第二に、情報収集の習慣が変わる。会話型検索は「複数クエリを繰り返す調査」を「AIとの対話で深掘りするプロセス」に変える。競合分析・市場リサーチ・調達先比較など情報集約型の業務では、むしろ効率化の恩恵を受けやすい。一方で、AIが「それらしい誤り」を出力するリスクへの警戒は依然として必要だ。
スンダー・ピチャイのリーダーシップの下でGoogleは検索そのものをAIに作り替えている。今回の刷新はその総仕上げともいえる転換点だ。
まとめ
Googleが検索ボックスをAI会話の入り口に変えた今回の刷新は、検索という行為の意味を根本から問い直すものだ。AI Mode月間10億ユーザー・クエリ四半期倍増という実績が示す通り、ユーザーはすでに変わり始めている。企業にとって求められるのは、AI要約時代の新しい情報発信戦略だ。キーワードで上位を狙うのではなく、AIが参照したくなる質の高い情報源としての存在感を高める——この転換を今から意識することが競争優位に直結する。
参考・出典
- Google just redesigned the search box for the first time in 25 years — VentureBeat(2026年5月19日)

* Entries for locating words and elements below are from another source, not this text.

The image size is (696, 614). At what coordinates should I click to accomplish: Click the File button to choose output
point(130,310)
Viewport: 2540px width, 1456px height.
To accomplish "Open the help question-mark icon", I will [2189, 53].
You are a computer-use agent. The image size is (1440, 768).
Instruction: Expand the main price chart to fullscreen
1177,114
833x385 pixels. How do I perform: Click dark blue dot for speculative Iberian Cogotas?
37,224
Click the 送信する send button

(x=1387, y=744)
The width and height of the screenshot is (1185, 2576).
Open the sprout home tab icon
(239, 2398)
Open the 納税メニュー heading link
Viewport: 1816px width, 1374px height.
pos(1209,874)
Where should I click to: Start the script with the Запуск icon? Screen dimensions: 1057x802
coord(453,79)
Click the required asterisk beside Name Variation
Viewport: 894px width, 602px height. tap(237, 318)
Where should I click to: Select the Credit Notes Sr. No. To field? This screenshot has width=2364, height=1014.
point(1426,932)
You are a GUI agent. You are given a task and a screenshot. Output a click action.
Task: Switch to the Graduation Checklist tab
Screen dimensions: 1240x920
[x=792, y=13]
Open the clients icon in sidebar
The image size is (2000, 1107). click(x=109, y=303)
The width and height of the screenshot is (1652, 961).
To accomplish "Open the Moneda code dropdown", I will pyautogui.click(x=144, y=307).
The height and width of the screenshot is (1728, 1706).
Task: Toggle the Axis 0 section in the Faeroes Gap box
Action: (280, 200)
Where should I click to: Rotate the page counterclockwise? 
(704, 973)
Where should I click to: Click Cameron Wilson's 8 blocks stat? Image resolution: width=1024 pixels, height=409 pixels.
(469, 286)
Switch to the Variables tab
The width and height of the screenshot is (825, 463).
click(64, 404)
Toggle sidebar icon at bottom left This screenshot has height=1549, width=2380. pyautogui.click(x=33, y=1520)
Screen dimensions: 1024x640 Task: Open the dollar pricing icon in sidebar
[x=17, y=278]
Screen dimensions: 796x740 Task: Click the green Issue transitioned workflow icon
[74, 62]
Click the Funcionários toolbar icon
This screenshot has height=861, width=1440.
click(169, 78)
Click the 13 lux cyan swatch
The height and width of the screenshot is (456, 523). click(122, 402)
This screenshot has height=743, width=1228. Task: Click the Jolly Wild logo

- Google Search 公式ブログ — Google
- Google I/O 2026 カバレッジ — TechCrunch
【編集メモ】Google I/O 2026(2026年5月19日)の発表記事。AI Mode月間10億ユーザー・クエリ四半期倍増・AI Overview月間25億ユーザー・検索クエリ過去最高の数字はすべてGoogle公式発表値。Gemini 3.5 Flashの詳細ベンチマークは未公表のため定性的な言及に留めた。